YOUR ASSIGNMENT -
Where the string "avatar" appears in a line of the data, show that line.

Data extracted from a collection
---------------

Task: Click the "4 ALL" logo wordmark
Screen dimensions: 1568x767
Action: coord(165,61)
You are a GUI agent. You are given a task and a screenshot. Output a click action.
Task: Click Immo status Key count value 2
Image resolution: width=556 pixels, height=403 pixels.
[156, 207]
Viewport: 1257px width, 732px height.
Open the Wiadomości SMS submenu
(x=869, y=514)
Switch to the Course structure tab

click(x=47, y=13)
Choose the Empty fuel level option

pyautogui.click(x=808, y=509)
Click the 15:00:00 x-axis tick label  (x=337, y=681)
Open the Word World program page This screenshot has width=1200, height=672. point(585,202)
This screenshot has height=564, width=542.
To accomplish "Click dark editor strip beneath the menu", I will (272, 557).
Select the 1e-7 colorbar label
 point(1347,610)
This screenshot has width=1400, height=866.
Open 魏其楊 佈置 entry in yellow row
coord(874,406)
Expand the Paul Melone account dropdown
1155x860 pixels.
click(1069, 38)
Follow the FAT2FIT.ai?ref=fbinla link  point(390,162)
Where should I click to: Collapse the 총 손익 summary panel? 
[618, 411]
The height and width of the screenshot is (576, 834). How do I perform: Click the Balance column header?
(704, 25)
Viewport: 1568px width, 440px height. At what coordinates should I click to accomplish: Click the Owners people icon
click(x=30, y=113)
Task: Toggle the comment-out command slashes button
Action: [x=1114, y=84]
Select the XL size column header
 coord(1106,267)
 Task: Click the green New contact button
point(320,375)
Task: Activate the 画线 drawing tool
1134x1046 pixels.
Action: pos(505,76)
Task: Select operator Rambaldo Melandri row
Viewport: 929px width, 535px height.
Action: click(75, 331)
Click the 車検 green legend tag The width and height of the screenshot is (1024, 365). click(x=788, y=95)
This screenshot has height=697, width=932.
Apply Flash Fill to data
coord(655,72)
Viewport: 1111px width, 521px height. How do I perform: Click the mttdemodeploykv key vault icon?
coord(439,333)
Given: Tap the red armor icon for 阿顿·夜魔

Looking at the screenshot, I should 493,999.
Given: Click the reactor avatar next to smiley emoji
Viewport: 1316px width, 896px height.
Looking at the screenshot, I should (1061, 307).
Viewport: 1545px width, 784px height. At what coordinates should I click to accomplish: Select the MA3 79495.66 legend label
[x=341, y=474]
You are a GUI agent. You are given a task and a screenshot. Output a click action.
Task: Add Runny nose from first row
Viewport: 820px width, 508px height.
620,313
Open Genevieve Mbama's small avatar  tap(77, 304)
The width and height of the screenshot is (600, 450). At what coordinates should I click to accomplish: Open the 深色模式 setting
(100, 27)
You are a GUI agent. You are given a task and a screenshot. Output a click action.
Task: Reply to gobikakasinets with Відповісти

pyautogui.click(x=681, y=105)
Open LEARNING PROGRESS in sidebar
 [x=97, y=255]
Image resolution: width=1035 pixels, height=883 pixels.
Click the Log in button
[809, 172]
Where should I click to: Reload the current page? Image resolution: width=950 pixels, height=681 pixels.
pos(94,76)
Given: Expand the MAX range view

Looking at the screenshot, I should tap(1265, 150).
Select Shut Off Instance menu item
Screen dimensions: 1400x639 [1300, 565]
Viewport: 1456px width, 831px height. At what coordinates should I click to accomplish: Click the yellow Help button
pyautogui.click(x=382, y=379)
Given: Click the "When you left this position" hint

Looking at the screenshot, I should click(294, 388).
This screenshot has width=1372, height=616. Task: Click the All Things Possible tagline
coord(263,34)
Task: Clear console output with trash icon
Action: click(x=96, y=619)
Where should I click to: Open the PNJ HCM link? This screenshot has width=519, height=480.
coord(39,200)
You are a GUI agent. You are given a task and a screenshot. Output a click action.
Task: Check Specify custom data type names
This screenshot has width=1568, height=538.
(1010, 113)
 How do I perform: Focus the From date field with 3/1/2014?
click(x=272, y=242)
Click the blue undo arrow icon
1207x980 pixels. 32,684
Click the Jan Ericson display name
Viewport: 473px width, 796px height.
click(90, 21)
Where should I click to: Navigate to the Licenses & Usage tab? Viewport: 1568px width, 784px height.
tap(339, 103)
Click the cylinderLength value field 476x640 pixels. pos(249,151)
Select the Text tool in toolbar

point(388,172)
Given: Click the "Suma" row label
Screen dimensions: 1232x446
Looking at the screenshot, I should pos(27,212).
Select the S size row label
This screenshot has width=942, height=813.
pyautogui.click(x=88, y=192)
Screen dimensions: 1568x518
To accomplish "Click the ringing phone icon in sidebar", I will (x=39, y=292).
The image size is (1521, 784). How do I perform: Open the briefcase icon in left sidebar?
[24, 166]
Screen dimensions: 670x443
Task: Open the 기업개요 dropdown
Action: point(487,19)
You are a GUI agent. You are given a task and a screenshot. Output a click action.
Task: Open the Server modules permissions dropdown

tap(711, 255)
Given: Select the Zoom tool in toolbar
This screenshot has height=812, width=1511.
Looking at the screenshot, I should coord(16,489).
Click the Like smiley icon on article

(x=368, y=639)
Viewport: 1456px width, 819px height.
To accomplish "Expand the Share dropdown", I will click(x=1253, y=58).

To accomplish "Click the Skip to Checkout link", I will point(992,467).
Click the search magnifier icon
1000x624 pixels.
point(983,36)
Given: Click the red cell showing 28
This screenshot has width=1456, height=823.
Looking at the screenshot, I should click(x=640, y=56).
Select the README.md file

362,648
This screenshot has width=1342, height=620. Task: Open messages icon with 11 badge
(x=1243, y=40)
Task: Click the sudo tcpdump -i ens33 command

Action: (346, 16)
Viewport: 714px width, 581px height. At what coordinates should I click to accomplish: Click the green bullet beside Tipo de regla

---------------

RESULT OF THIS TASK -
Given: Click the reactor avatar next to smiley emoji
Open Genevieve Mbama's small avatar  tap(77, 304)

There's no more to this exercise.